The interpretation of results for a single patient is limited by the consequent absence of more specific information regarding body size, weight, general health, comorbidities, and their influence in pregnant patients; however, we believe that the tendency in the large patient group of pregnant women is robust. The clinical data of the second group of OT patients, whose sample size was noticeably smaller, revealed an age range that is reasonably comparable to that of the pregnant women. Significant comorbidities or equivalent treatments were absent from all of these patients, and no underlying hepatic or renal illness was found to be present.

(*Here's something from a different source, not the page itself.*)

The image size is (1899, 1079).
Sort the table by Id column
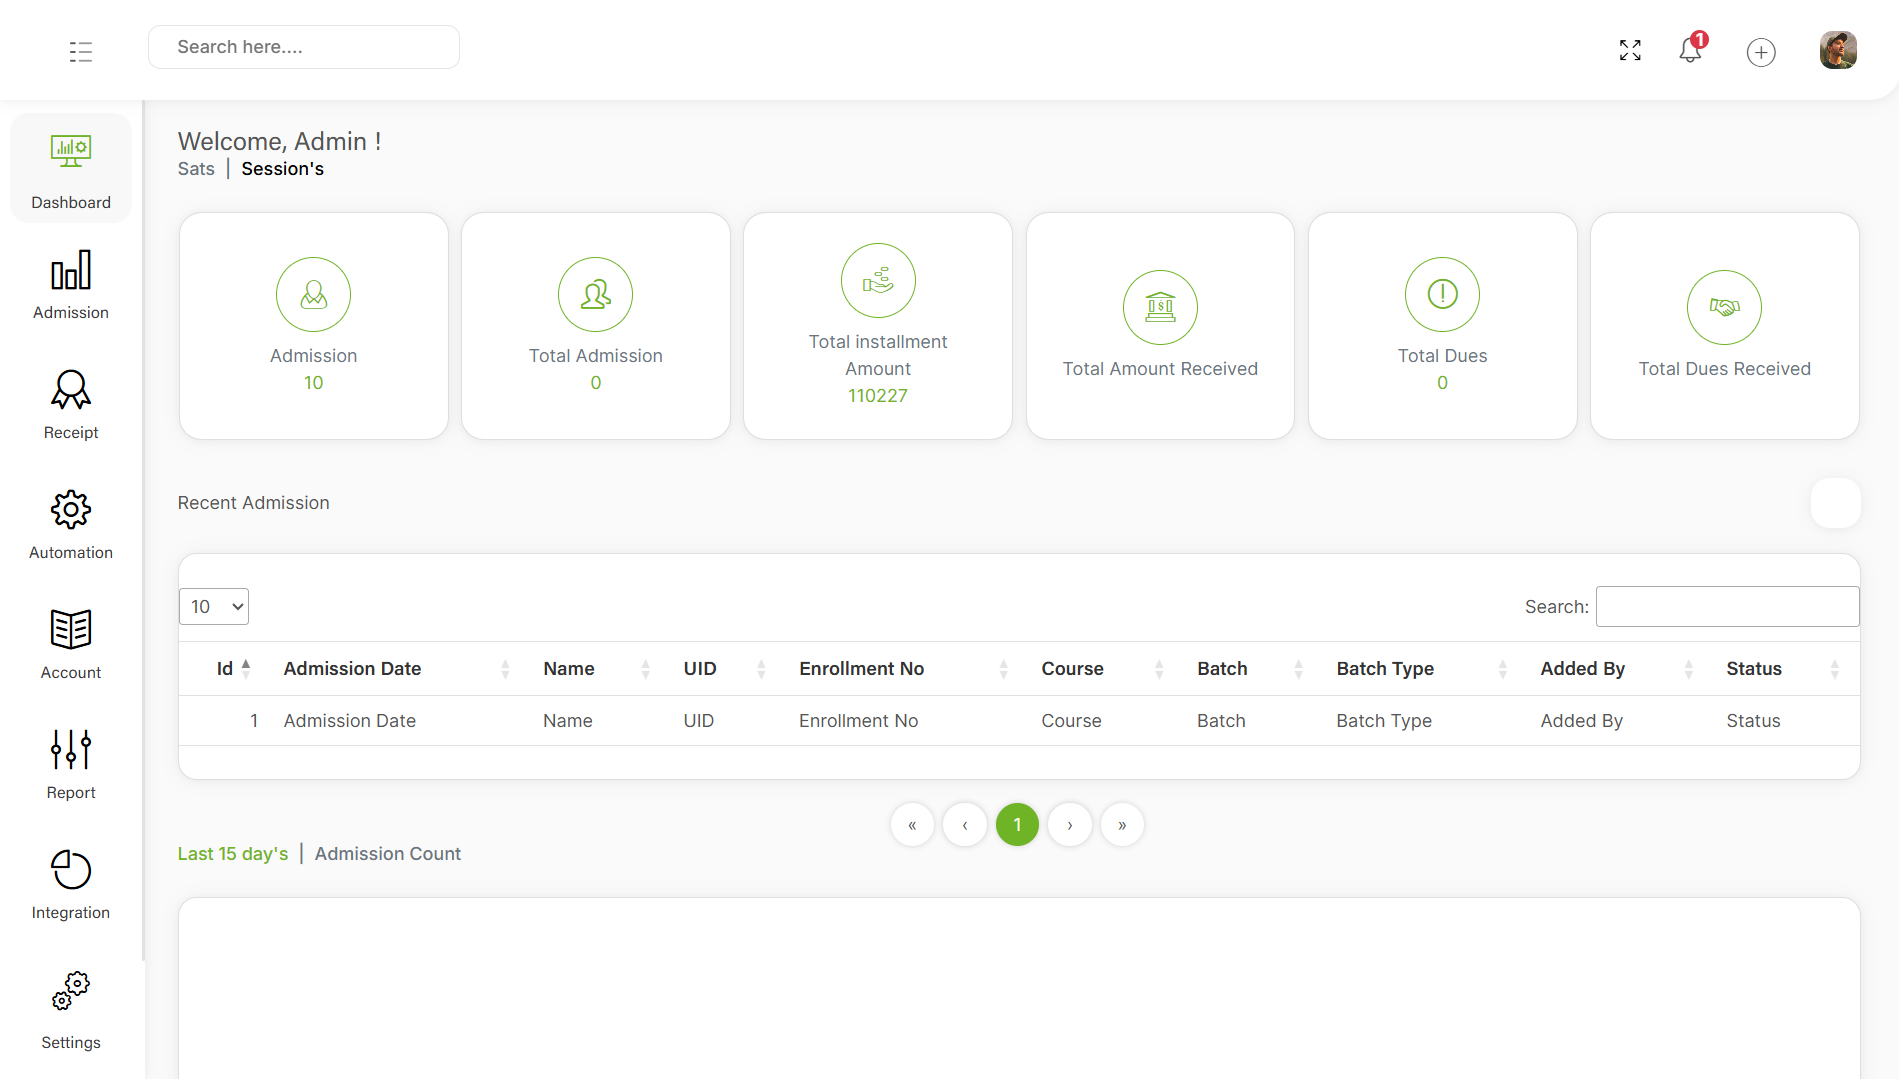(226, 669)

A modification in the treatment regimen for OT after 2001 made it impossible to increase the sample size of the second group, as previously mentioned. The plasma concentrations were ascertained using blood samples obtained roughly 14 days into the treatment. This assumption was based on the subgroup analysis of non-pregnant (OT) women, which suggested that both medications would have achieved a steady state by then (Fig. 1a, b). Our study is one of the few in this field of research, despite the fact that pregnant women are typically disqualified from pharmacokinetic studies because of ethical issues. The majority of the time, anti-parasitic medication dosage during pregnancy has been empirical, with the noteworthy exception of a recent study on antimalarial medication in African women. While receiving Fansidar® care,Although the pharmacological behaviors of the two medications differ, there was an overall three-fold greater clearance for sulfadoxine in pregnant women compared to postpartum women [31–33]. This finding is consistent with our results for SA.

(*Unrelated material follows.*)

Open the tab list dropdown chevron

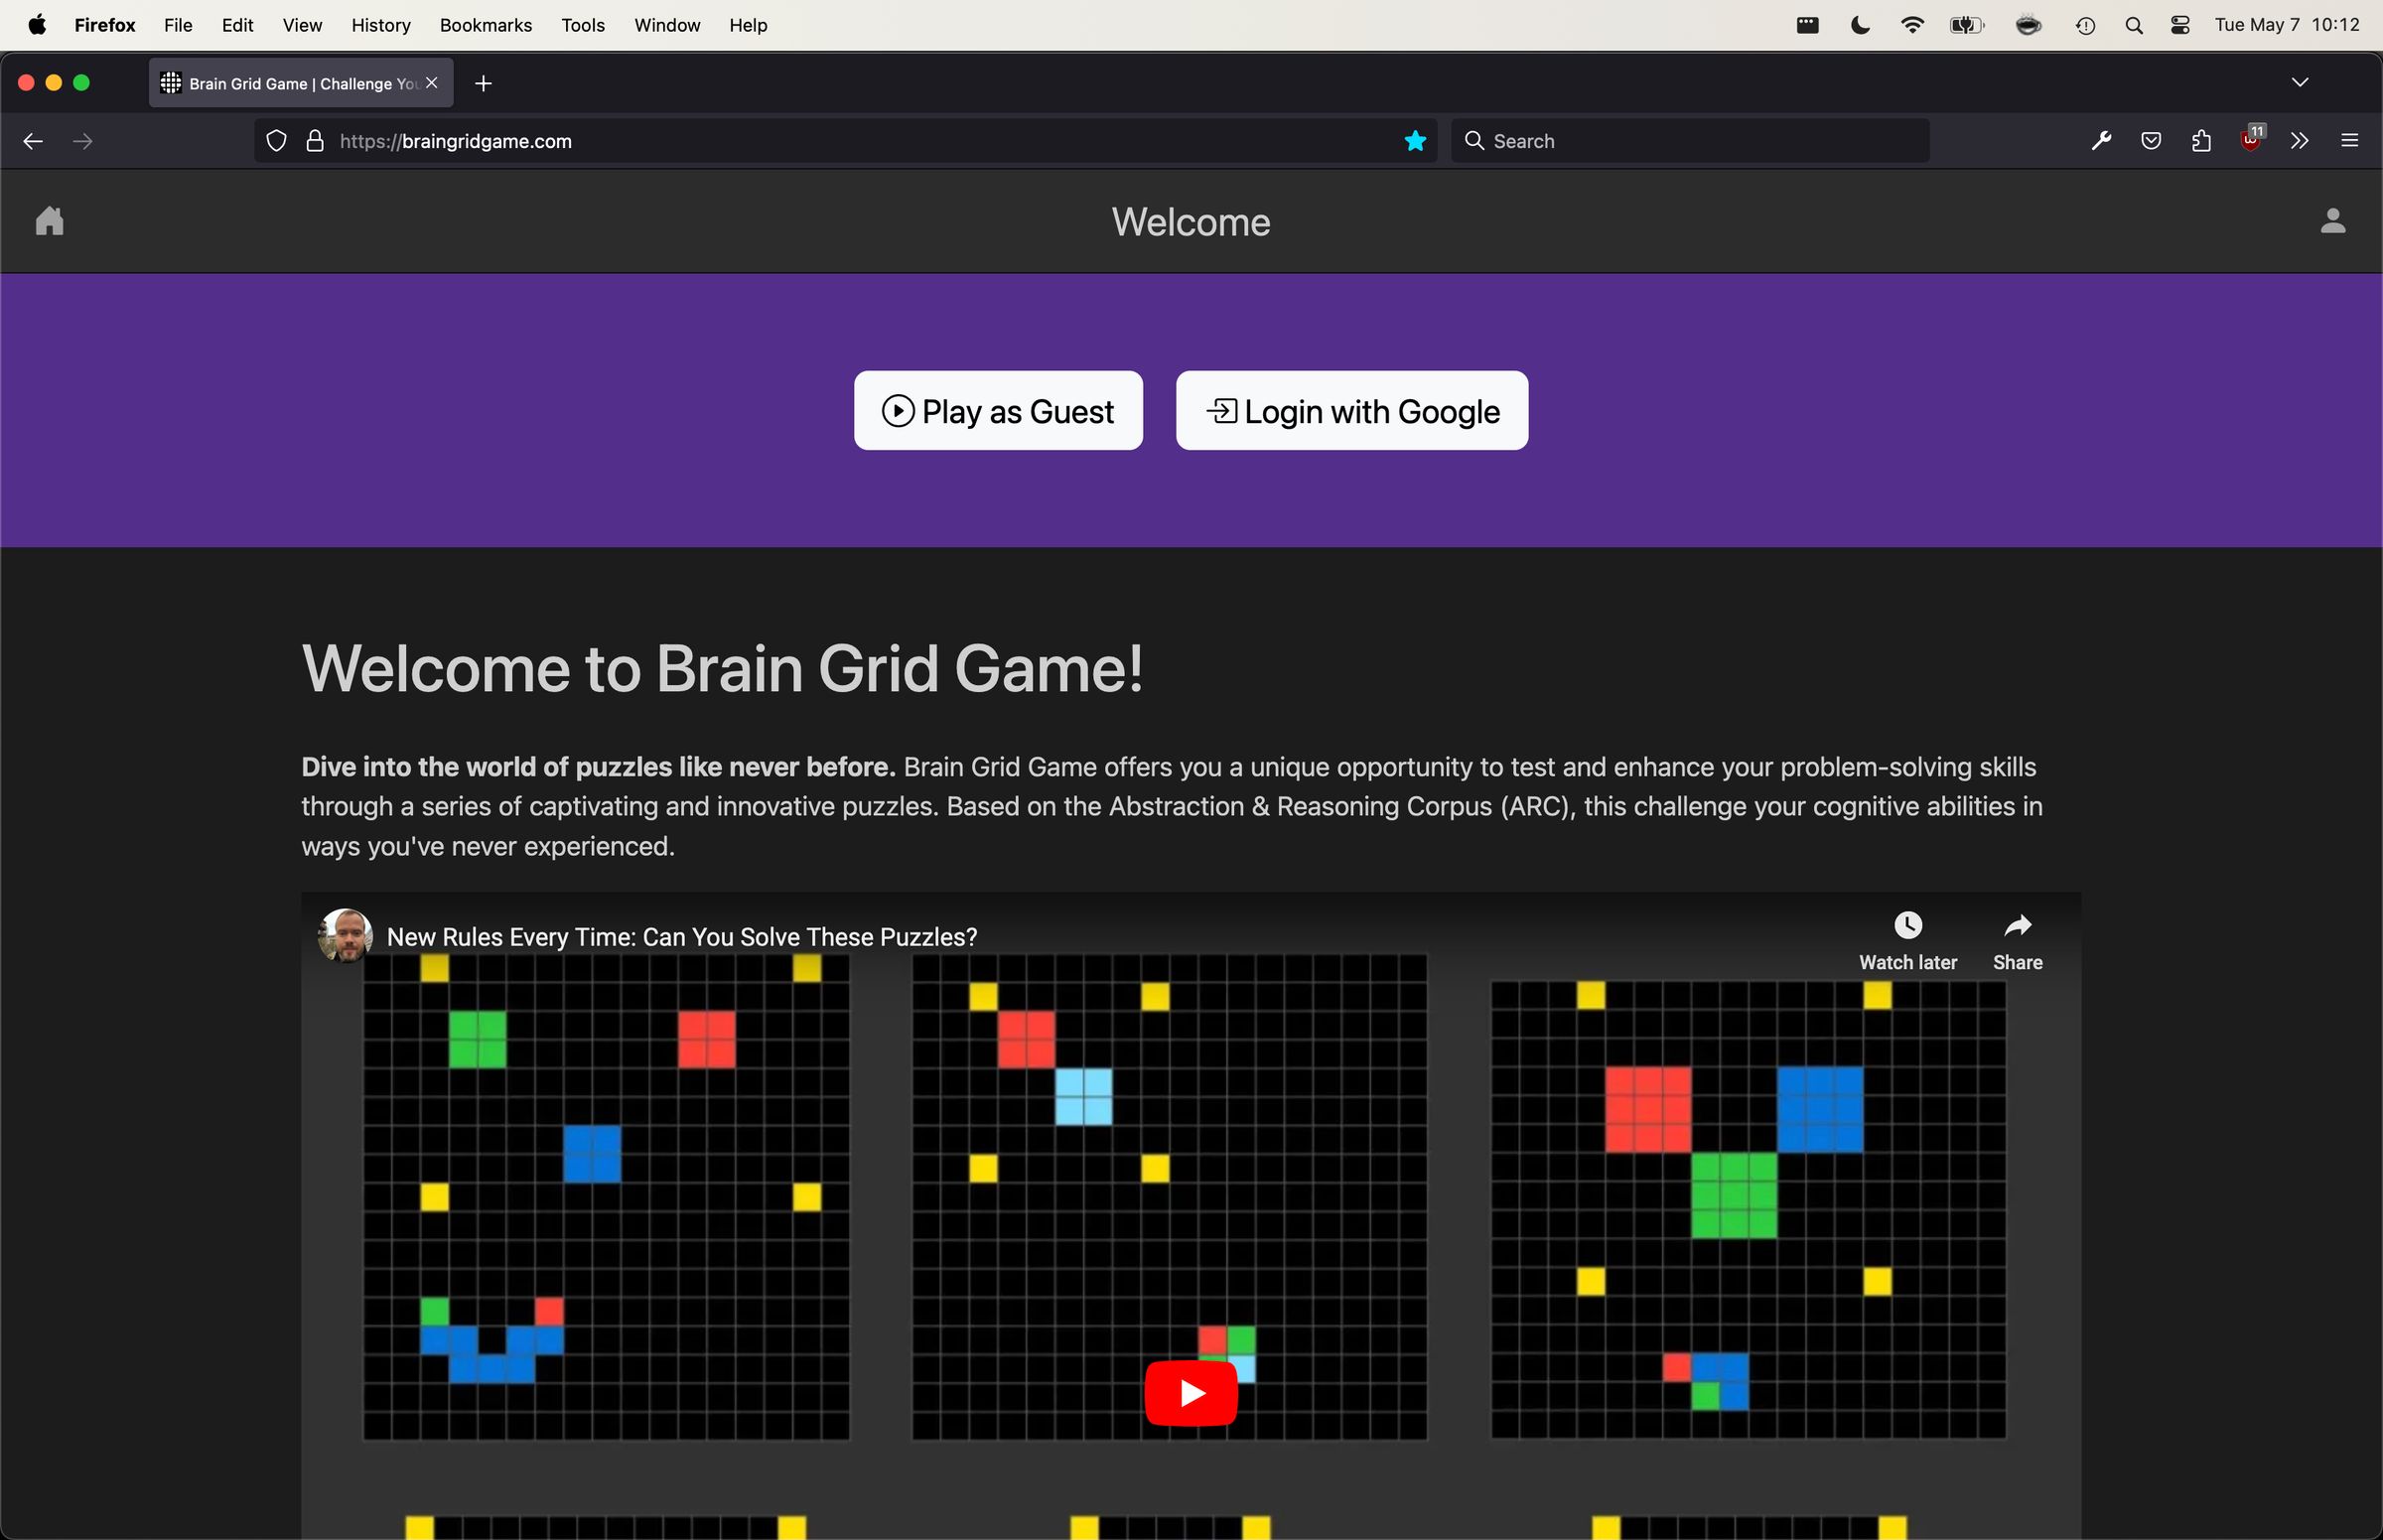(2300, 82)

Conclusion:   According to our data, every sixth patient with pregnancyacquired toxoplasmosis had insufficient drug levels for both drugs. This finding could only be partially explained by missing data regarding co-medication and pregnancyassociated pharmacologic changes, as well as the time lapse between drug intake and blood sampling not being recorded. Pregnant patients’ median PY and SA concentrations were found to be 34% lower than those of non-pregnant patients receiving treatment for active OT. We need to establish how these concentrations may be explained and to what extent the observed lowerend ranges of plasma levels for PY and SA in pregnant women can be explained, given the lengthy debate around the effectiveness of prenatal Toxoplasma therapy with relation to clinical outcomes in neonates.

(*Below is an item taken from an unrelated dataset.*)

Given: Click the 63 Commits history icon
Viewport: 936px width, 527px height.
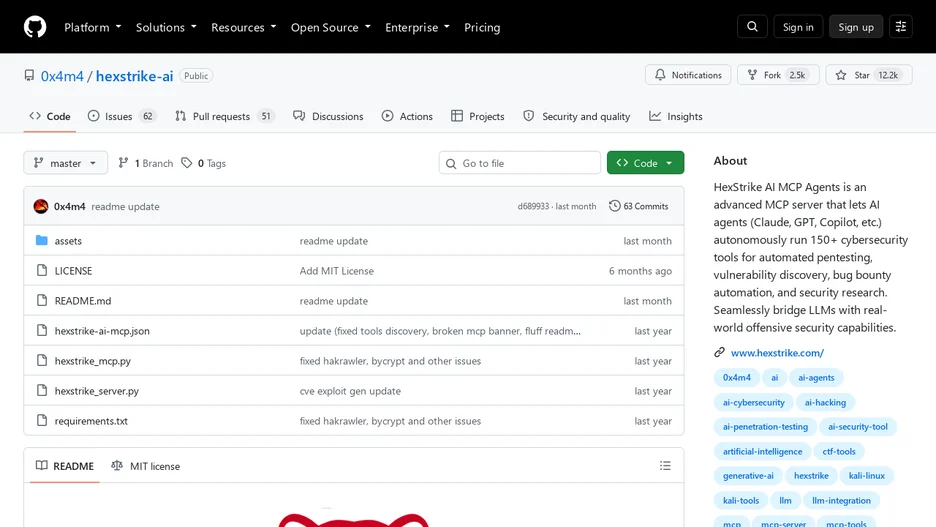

Future research may find that the efficacy of the medications in the foetus and infant is influenced by the presence of women and a plasma concentration in the foetus that is one-third of the mother level [35]. In order to objectively monitor compliance and other relevant parameters before implementing a treatment plan, it is crucial to measure plasma medication concentrations systematically [37]. When applied prospectively, these could be able to reduce the discrepancy between the predicted and actual results of pregnancy in human PT.

Citation:

Regrid Weiter. Sulfadiazine plasma concentrations under pyrimethamine and sulfadiazine therapy in pregnant women with acquired vs ocular toxoplasmosis: a case-control study. The Journal of Hepatology 2024.